The Author: Yes, well, I don’t usually … but when in Rome, you know. That is to say, in England people take milk…

Lucy: Oh, but you don’t have to. And if you’d like just a tiny amount of sugar, I certainly won’t tell anyone!

The Author: Okay, as long as it’s just between us.

Lucy: How exciting that you are an American! I’ve never traveled anywhere outside England. Tell me where you are from? Is it near to California?

The Author: No, it’s pretty far actually…wait. Perhaps I should ask you a question or two! What a lovely semi-detached villa this is! And Kensington seems almost like a small village, even though the City of London is only a few miles away. Have you lived here all your life?

Lucy: No, in fact I was born on a farm in Suffolk. My mother, sister and brother were staying with our Turner relatives there after their arrival from India, and I was born a few months later. But Mama bought this house in Kensington when I was only five, so I have grown up here.

Another photo of young Lucy. From Gilbert His Life and Strife by Hesketh Pearson.

Another photo of young Lucy. From Gilbert His Life and Strife by Hesketh Pearson.

The Author: I’m surprised your grandfather Turner allowed your mother to set up her own household. He seems like an autocratic old gent who believes women ought always to live under masculine supervision.

Lucy: He could hardly stop her! Mama has her own money, you know, which she inherited from her father, Sir Herbert Compton. He was the former Lord Chief Justice of the Bombay Presidency. In her youth, Mama was known as the Belle of Bombay. We would be living in India still if it hadn’t been for my father’s untimely death, just a few months before I was born.

The Author: I’m so sorry for your loss. You said you had a brother and a sister?

Lucy: Yes. Grace is the oldest. She’s married now. My brother Samuel is in the Army. So at home it’s just Mama and me. And Malli, of course.

The Author: Who is Malli?

Lucy: She is Mama’s closest companion. Malli was Mama’s aya when she was a girl and her lady’s maid after she married. Then she was our aya – Grace’s and Samuel’s and mine – when we were young, too. Now she keeps house for us.

The Author: What activities do you like to do? How does a young woman keep herself busy all day?

Lucy: Oh, any number of things! I love to ride horses. We have a riding stable directly across the street from our home and Hyde Park is just the other side of Kensington Road. I also read a great deal. And naturally Mama and I must pay endless calls on our friends and acquaintances. But they are more Mama’s friends and acquaintances than mine. Mama is also very active in our church. In fact, Mama practically runs the Ladies’ Auxiliary single-handed, no matter what our neighbor Mrs. Gilbert says.

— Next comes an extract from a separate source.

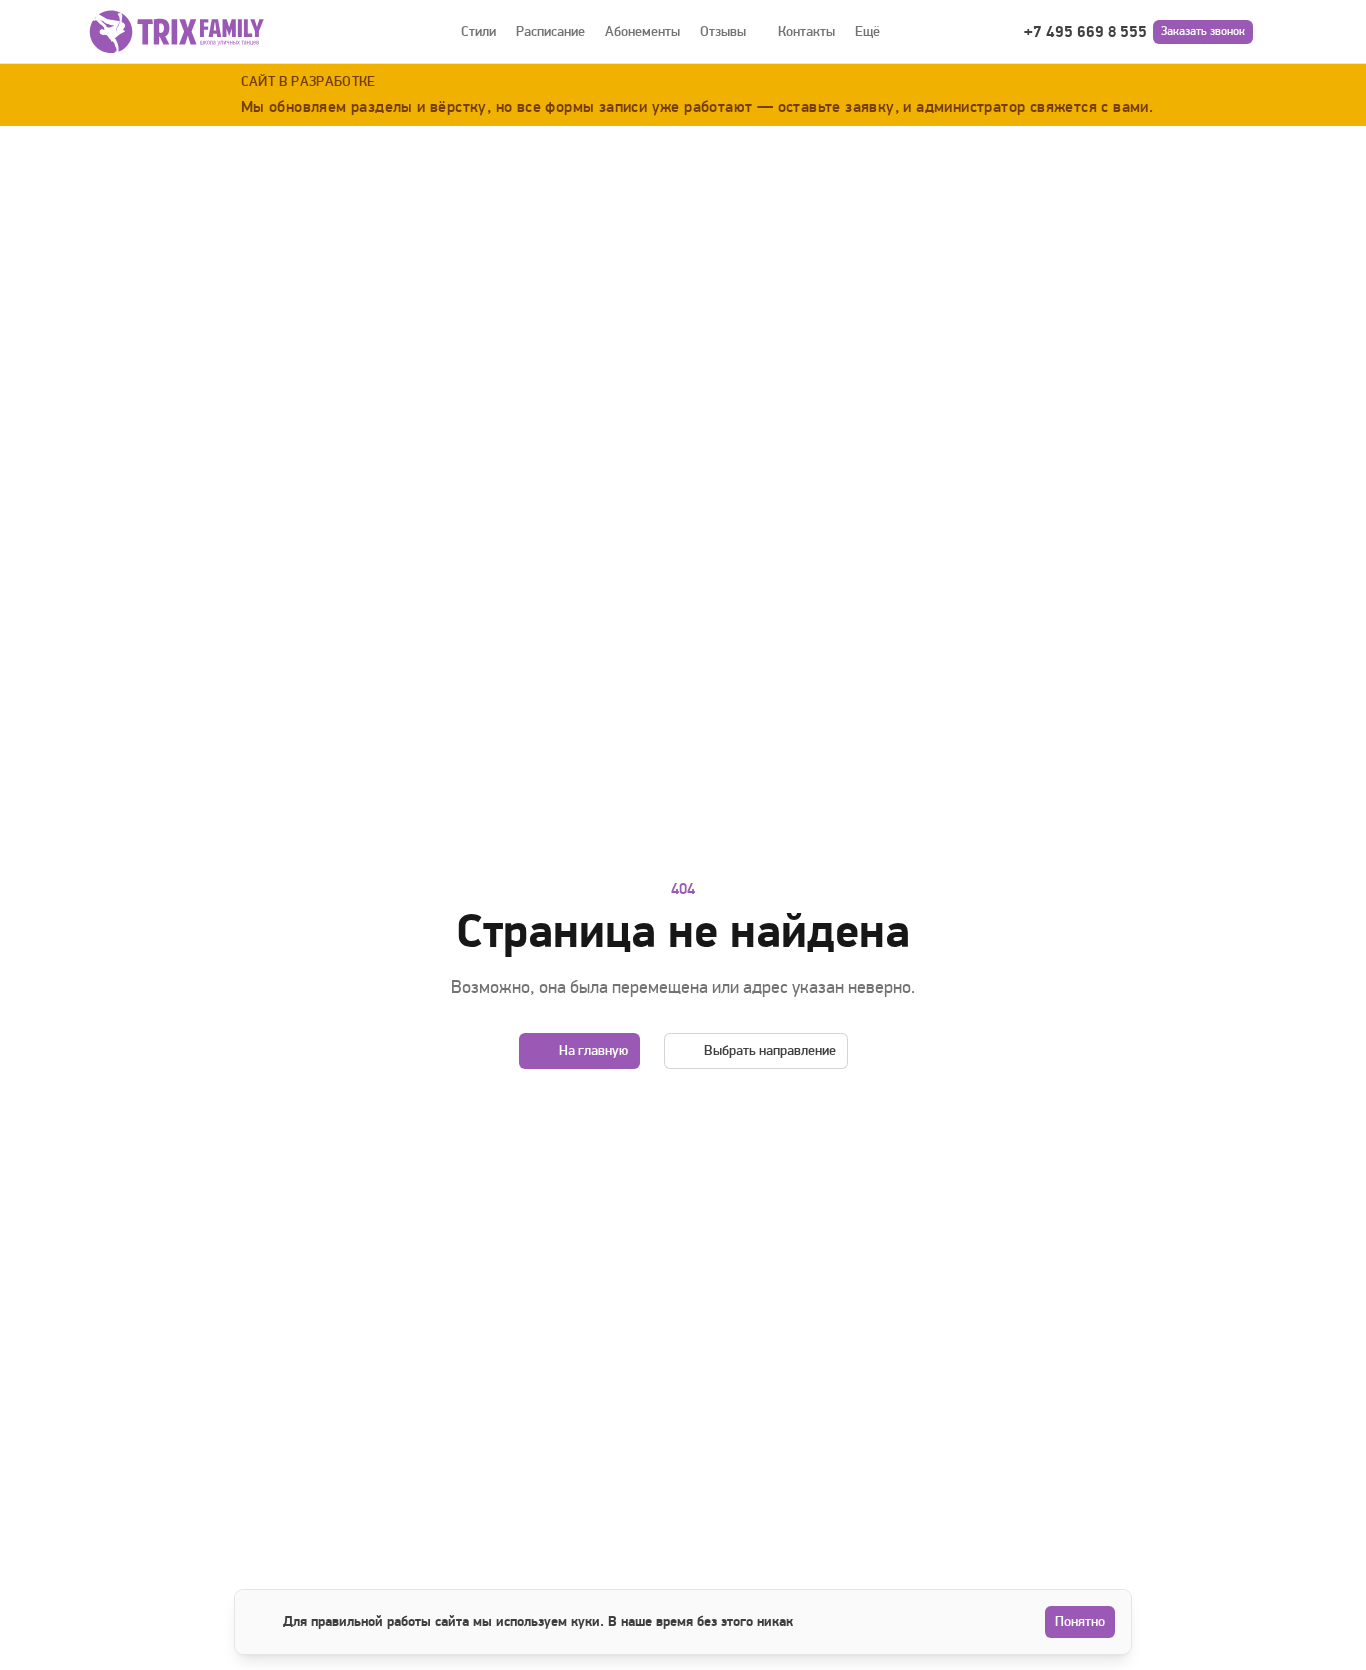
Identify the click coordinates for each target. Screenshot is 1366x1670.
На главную (593, 1050)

The Author: Who is this Mrs. Gilbert? What is she like?

Lucy: Oh dear. Would you like some more gingerbread?

W.S. Gilbert in 1861 (West Yorkshire Militia) from Gilbert His Life and Strife, by Hesketh Pearson

W.S. Gilbert in 1861 (West Yorkshire Militia) from Gilbert His Life and Strife, by Hesketh Pearson

The Author: No, thanks. Wait, that wouldn’t be the Mrs. Gilbert, whose son is William Schwenk Gilbert? That tall, blonde barrister who writes that funny poetry called the Bab Ballads? I love his drawings, too — some of them are on this very blog. I heard that Lewis Carroll asked him to draw the artwork for Alice in Wonderland, but had to fall back on another artist called Tenniel when Gilbert turned him down.

Lucy: Yes. He has written quite a lot of funny and clever pieces, not just the poems. And he is working on a play, too. Or so I’ve been told. I don’t really know him.

The Author: It sounds as if you know a lot about him.

Lucy: Oh, no! He’s just a gentleman who … who one knows. I daresay he doesn’t even think of me. I’m quite a bit younger than he is. Nearly 11 years. But not quite eleven years – several days short of the total. He was born on 18 November 1836, and I was born 14 November 1847.

The Author: Do you like him?

Lucy: Do have some more gingerbread. It’s a family recipe.